Co-administration of meningococcal serogroups A, C, W-135 and Y conjugate vaccine (ACWY-TT) with seasonal influenza vaccine was investigated in a subset of adults enrolled in a larger study evaluating lot-to-lot consistency of ACWY-TT and non-inferiority to licensed tetravalent meningococcal polysaccharide vaccine (MenPS). Subjects in this sub-study were randomized (3:1:1) to receive ACWY-TT alone (ACWY-TT group) or with seasonal influenza vaccine (Coad), or licensed MenPS alone. Serum bactericidal antibodies (rSBA) and serum haemagglutination-inhibition (HI) antibody titers were measured pre- and 1 mo post-vaccination. Non-inferiority of the Coad group compared with ACWY-TT group was demonstrated in terms of rSBA geometric mean antibody titers (GMTs) to serogroups A, W-135 and Y. For serogroup C the pre-defined non-inferiority limit was marginally exceeded. Post-vaccination rSBA GMTs were significantly higher (exploratory analysis) in the Coad group compared with the MenPS group for serogroups A, W-135, and Y and were similar to the MenPS group for serogroup C. Overall, > 97% of subjects achieved rSBA titers ≥ 1:128 for all serogroups. The Coad group met all criteria defined by the Committee on Human Medicinal Products (CHMP) for seroprotection, seroconversion and seroconversion factor for HI antibodies for all three influenza strains. Grade 3 solicited local/general symptoms were reported by ≤ 1.9% of subjects in any group. These data support the co-administration of ACWY-TT with seasonal influenza vaccine when protection is needed against both diseases. This study is registered at clinicaltrials.gov NCT00453986.

Figures

https://www.ncbi.nlm.nih.gov/pmc/articles/instance/3495724/bin/hvi-8-881-g1.jpg
Figure 1. rSBA GMTs in each group one month after vaccination (ATP Influenza cohort for immunogenicity). *statistically significant difference between the indicated group and the Coad group: differences between groups were done on GMT values adjusted for pre-vaccination measurements and age strata, exploratory analysis, whereas the GMTs displayed are unadjusted.
https://www.ncbi.nlm.nih.gov/pmc/articles/instance/3495724/bin/hvi-8-881-g2.jpg
Figure 2. Reverse cumulative curves showing rSBA titers for N. meningitidis serogroups A, C, W-135 and Y. ACWY+F, Coad group; ACWY_F, ACWY-TT group; MenPS_F, MenPS group
https://www.ncbi.nlm.nih.gov/pmc/articles/instance/3495724/bin/hvi-8-881-g3.jpg
Figure 3. Percentage of subjects reporting solicited local and general symptoms during the 4-day post-vaccination period (total vaccinated Influenza cohort).
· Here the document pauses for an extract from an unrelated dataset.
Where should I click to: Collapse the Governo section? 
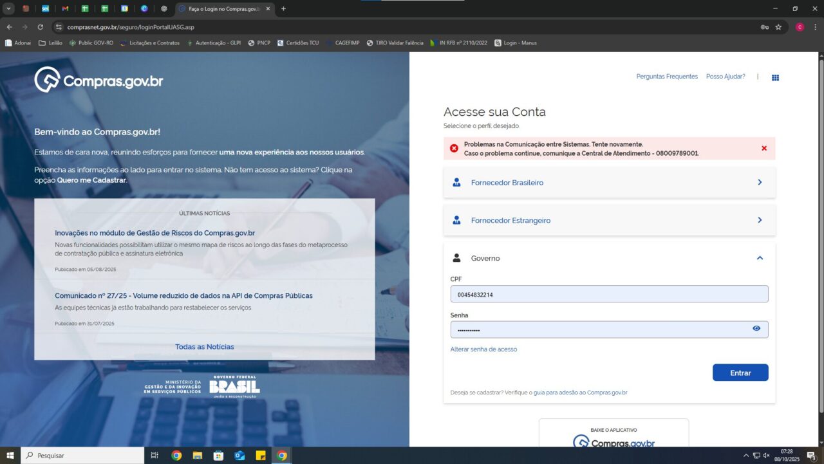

Note: For the Co-ad group, local symptoms refer to the percentage of subjects with at least one local symptom at either injection site. Gastrointestinal symptoms included nausea, vomiting, diarrhea and/or abdominal pain. Grade 3: Redness and swelling > 50mm, fever > 39.5°C, Preventing normal everyday activity for all other symptoms.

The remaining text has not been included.